*SHORT PROBLEM*
Rewrite the lines of this material as a numbered list, leaving out blank lines and the pictures.

A run of records
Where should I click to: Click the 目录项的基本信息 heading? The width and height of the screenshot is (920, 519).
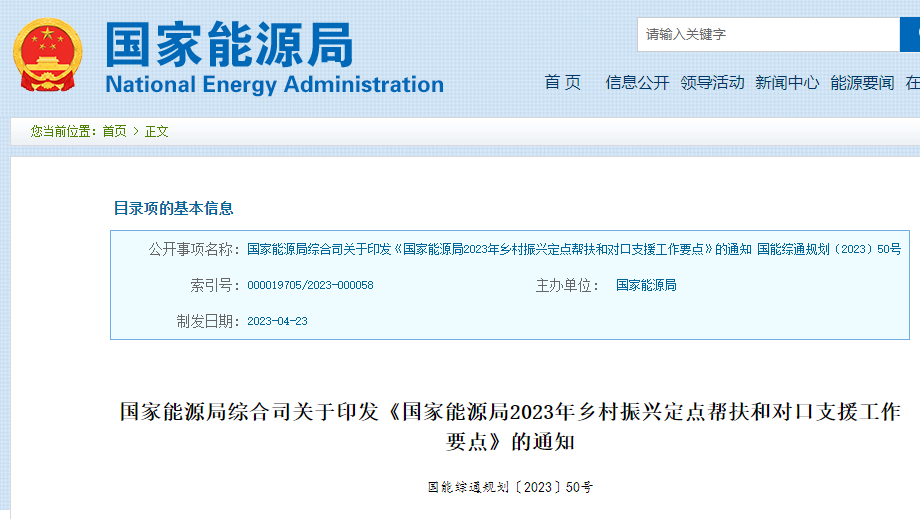[x=173, y=208]
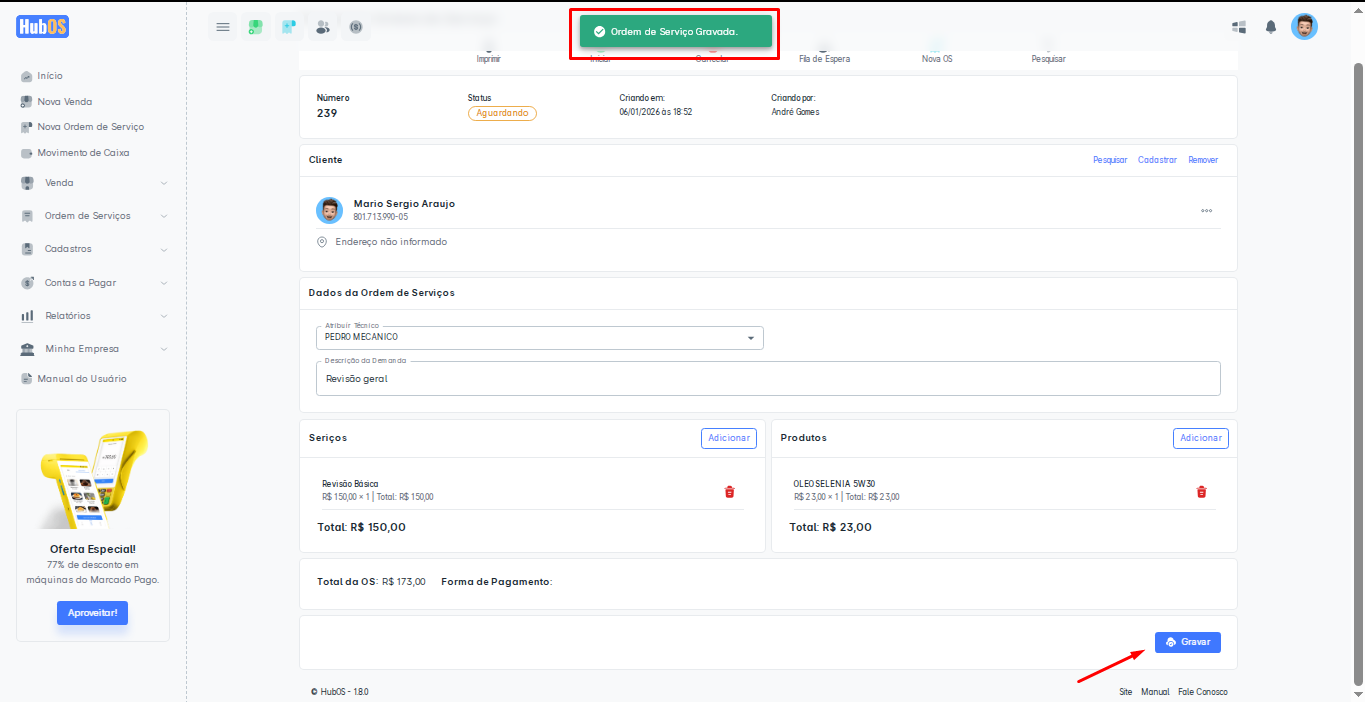Click the grid icon beside the bell
The image size is (1365, 702).
[1239, 27]
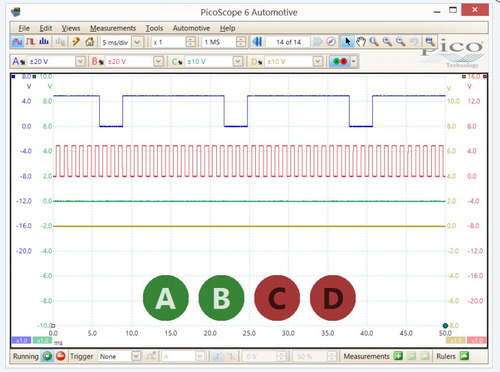The width and height of the screenshot is (500, 372).
Task: Toggle the channel A options button
Action: tap(19, 62)
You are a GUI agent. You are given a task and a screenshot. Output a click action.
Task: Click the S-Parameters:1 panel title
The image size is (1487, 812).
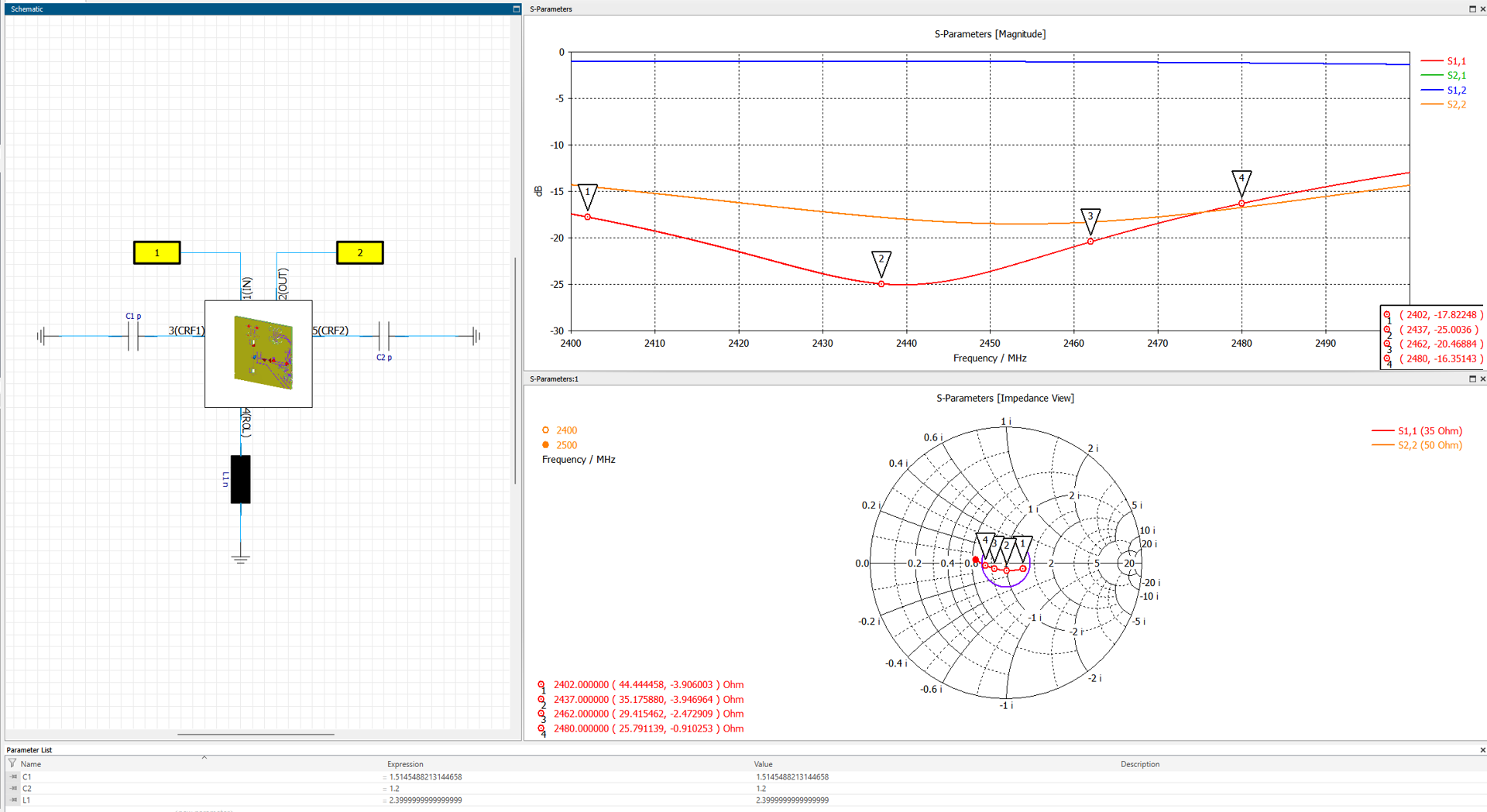point(554,379)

*TASK RESULT*
1. Where should I click to: Click the 目录项的基本信息 heading? The width and height of the screenshot is (920, 519).
2. [x=173, y=208]
3. Click the grid icon beside the bell
4. The image size is (1365, 702).
5. [1239, 27]
6. The width and height of the screenshot is (500, 372).
7. Task: Toggle the channel A options button
8. Action: tap(19, 62)
9. You are a GUI agent. You are given a task and a screenshot. Output a click action.
10. Task: Click the S-Parameters:1 panel title
11. The image size is (1487, 812).
12. point(554,379)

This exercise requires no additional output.